##### Vorliegender Auszug #####
# taz.de -- „Problembär“ in Norditalien: Sie sind wieder da
       
       > In Italien hat Braunbärin JJ4 einen Jogger getötet, jetzt herrscht Panik.
       > Die Rückkehr der eigentlich friedlichen Tiere ist dennoch eine gute
       > Nachricht.
       
 (IMG) Bild: Eigentlich wollen Bären einfach nur ihre Ruhe vor Menschen haben
       
       Clankriminalität jetzt auch bei Bären! Die Aufregung ist groß, seit
       [1][Braunbärin JJ4], auch Gaia genannt, Anfang April im norditalienischen
       Trentino einen Jogger angegriffen und getötet hat. Nun entpuppt sich die
       Täterin als Schwester eines alten Bekannten, nämlich von Bruno (nicht zu
       verwechseln mit Kurt Beck!). Bruno hatte 2006 gleich zwei Rekorde
       aufgestellt: Er war der erste freilebende Braunbär seit der Ausrottung der
       Art in Deutschland vor über 150 Jahren – und wenige Wochen später auch
       schon wieder der vorerst letzte freilebende Braunbär in Deutschland
       gewesen. Denn das zwischenzeitlich zum „Problembär“ erklärte Tier war
       umgehend zum Abschuss freigegeben worden.
#####
Aufgabe 1
Schreibe die Datensätze neu, beginnend mit der Zeile, die „You are a GUI“ enthält, bis zum Ende der Datensätze, und ersetze darin „pixels“ durch „px“, ohne sonst etwas zu ändern.
Aufgabe 2
Führe den Artikel über die Braunbärin JJ4 im Trentino nach seinem letzten Satz weiter.
##### Datensätze zur Übung #####
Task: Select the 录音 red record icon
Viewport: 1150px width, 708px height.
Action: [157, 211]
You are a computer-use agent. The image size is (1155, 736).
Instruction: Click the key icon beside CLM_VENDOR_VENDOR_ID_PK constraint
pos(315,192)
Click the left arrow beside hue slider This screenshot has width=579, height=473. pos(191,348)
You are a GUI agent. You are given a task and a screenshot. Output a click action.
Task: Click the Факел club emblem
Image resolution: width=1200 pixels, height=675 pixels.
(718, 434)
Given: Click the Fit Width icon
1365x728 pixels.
#####
Ergebnis 1
You are a GUI agent. You are given a task and a screenshot. Output a click action.
Task: Click the Факел club emblem
Image resolution: width=1200 px, height=675 px.
(718, 434)
Given: Click the Fit Width icon
1365x728 px.

Ergebnis 2
       
       Dass Gaia dafür nun Rache nehmen wollte, kann man ausschließen. Mit
       derartigen menschlichen Befindlichkeiten haben Bären nichts am Hut.
       Trotzdem ist die Verwandtschaft in der Kette tragischer Ereignisse wohl
       kein Zufall. Denn Bären sind lernfähig und können Wissen weitergeben, und
       sei es nur das Wissen, dass in der Nähe des Menschen Futter zu holen ist.
       Schon Brunos und Gaias Mutter wurde einst zur Touristenbelustigung
       angefüttert und so an Menschen gewöhnt – gut möglich, dass die
       Bärengeschwister so auf die schiefe Bahn gerieten.
       
       Bären sind für den Menschen potenziell gefährliche Tiere, das steht außer
       Frage. Dabei haben sie normalerweise gar kein Interesse an ihm als Beute.
       Sie mögen es nur nicht, gestört zu werden. Ganz unleidlich reagieren
       Bärenmütter, wenn sich jemand ihrem Nachwuchs nähert. Tatsächlich war Gaia
       mit ihren drei Jungtieren unterwegs. Nach dem tödlichen Zwischenfall sollte
       sie zunächst abgeschossen werden, ein Gericht untersagte die Tötung aber,
       sodass sie in dieser Woche mit einer Lebendfalle aus dem Verkehr gezogen
       und in ein gesichertes Gehege überführt wurde.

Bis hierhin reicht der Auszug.